### Records to use

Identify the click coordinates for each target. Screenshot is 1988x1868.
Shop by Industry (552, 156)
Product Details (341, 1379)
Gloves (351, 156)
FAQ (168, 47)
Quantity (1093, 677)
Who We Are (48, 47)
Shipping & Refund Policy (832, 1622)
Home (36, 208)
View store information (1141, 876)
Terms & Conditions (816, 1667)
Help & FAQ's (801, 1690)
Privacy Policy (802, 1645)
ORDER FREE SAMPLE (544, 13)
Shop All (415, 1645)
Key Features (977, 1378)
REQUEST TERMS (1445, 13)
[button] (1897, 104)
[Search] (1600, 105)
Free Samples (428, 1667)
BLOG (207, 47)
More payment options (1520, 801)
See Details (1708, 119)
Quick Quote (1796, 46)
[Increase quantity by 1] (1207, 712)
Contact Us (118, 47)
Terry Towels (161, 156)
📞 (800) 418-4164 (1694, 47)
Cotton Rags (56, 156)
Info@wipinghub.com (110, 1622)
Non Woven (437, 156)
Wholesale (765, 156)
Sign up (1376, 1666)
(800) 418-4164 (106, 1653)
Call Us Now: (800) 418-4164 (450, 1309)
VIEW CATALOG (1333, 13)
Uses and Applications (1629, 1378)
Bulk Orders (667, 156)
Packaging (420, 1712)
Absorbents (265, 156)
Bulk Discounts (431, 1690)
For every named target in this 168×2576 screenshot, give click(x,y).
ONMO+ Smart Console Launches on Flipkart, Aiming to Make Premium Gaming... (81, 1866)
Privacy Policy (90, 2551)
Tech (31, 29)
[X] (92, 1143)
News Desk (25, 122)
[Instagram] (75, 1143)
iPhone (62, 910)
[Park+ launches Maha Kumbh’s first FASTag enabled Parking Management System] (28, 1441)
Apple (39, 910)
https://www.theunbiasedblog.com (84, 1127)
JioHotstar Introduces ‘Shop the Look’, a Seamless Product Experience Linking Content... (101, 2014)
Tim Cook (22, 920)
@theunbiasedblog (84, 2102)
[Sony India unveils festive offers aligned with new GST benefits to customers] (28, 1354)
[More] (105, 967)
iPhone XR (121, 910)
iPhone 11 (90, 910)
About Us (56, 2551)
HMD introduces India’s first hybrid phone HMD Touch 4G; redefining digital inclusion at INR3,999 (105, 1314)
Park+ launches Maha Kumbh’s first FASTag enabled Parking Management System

######

== Task item ==
Give back precisely the lines above that start at the line containing "Bulk Discounts (431, 1690)" and end at the line containing "iPhone (62, 910)", inclusive. No other lines belong in the output.

== Written solution ==
Bulk Discounts (431, 1690)
For every named target in this 168×2576 screenshot, give click(x,y).
ONMO+ Smart Console Launches on Flipkart, Aiming to Make Premium Gaming... (81, 1866)
Privacy Policy (90, 2551)
Tech (31, 29)
[X] (92, 1143)
News Desk (25, 122)
[Instagram] (75, 1143)
iPhone (62, 910)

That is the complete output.